Demokratik üniversite isteyen, geleceğini düşünen, daha çağdaş bir toplum isteyen öğrencilere atılan tekmeler vardır. Yerlerde sürüklenen , saçından çekilen öğrencilere atılan tekmeler vardır ki adı konulamaz bile. ” Siz sadece dersinizi çalışın, başka işlerle uğraşmayın” tekmeleridir bunlar.
Bir de tarlasını, dağını, toprağını, suyunu korumak ve savunmak isteyen köylülere atılan tekmeler vardır. ” Ülkenin doğasını korumak size mi kaldı? Ne yapılması gerekiyorsa biz düşünür, biz yaparız” diyen sömürgenlerin tekmeleridir bunlar.
Haksızlığı, yoksulluğu , yolsuzluğu kınayan eylemlere katılan halka da atılan tekmeler vardır.” Sizin söz hakkınız olamaz. Biz size bakarız. Kömür de veririz, makarna da. ” diyenlerin tekmeleridir bunlar.
Kimi zaman da maden göçüklerinde yakınları ölenlere ağlayanlara da tekme atılır.
Tekme atmak, yerde yatanı tekmelemek , kıvanılacak bir durum değildir. Cezasız da kalmaz. Futbolda , rakibine tekme atan futbolcu, kırmızı kartla cezalandırılır ve oyundan atılır. Çünkü rakibini sakatlamaya , onun futbolculuk yaşamını sonlandırmaya yöneliktir bu tekme. Cezasız kalmaz. Oyundan hemen çıkarılır. Tekmenin amacına ve şiddetine göre de birkaç maç daha oynamama cezası verilir tekme atan futbolcuya.

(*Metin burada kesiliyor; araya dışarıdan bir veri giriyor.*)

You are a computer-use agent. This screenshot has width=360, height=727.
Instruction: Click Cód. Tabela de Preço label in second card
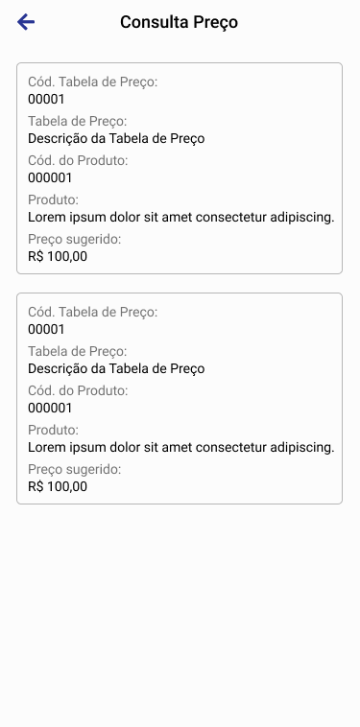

Her zaman ceza verilmez tekme atana. Kimileyin de ödüllendirilir. Tekmenin gücüne, yerden yüksekliğine ve etkisine göre takdir edilir. Attığınız tekmenin mutlaka görülmesi, duyulması gerekir. İşte o zaman yaşadınız. Yurt dışında görev verilir. Euro ile aylık alırsınız. Geride kalanların da ayrıca gereksinimleri karşılanır.
Herkes, bu denli şanslı olmayabilir. Siz, siz olun, yine de buna özenmeyin ve kimseye de tekme atmayın. Kendi haklarınızı savunduğunuz gibi, hakkını arayanlara da saygı gösterin.
Demokratik bir ülke özlemiyle mutlu pazarlar dilerim herkese.